Available records:

==========

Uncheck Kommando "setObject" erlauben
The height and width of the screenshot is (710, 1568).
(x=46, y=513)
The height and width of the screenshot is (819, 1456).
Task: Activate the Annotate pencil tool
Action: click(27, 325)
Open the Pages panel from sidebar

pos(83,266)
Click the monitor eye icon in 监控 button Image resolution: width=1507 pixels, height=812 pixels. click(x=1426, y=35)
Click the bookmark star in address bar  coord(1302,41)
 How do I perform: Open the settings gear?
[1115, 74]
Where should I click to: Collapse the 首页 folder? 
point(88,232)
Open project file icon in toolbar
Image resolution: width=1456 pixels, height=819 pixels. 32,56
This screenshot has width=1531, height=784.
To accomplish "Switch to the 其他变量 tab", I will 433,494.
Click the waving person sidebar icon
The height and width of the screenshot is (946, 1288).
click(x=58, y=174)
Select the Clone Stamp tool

==========

What is being asked:
Please make an exact copy of every record, leaving nothing out.

Answer below:
Uncheck Kommando "setObject" erlauben
The height and width of the screenshot is (710, 1568).
(x=46, y=513)
The height and width of the screenshot is (819, 1456).
Task: Activate the Annotate pencil tool
Action: click(27, 325)
Open the Pages panel from sidebar

pos(83,266)
Click the monitor eye icon in 监控 button Image resolution: width=1507 pixels, height=812 pixels. click(x=1426, y=35)
Click the bookmark star in address bar  coord(1302,41)
 How do I perform: Open the settings gear?
[1115, 74]
Where should I click to: Collapse the 首页 folder? 
point(88,232)
Open project file icon in toolbar
Image resolution: width=1456 pixels, height=819 pixels. 32,56
This screenshot has width=1531, height=784.
To accomplish "Switch to the 其他变量 tab", I will 433,494.
Click the waving person sidebar icon
The height and width of the screenshot is (946, 1288).
click(x=58, y=174)
Select the Clone Stamp tool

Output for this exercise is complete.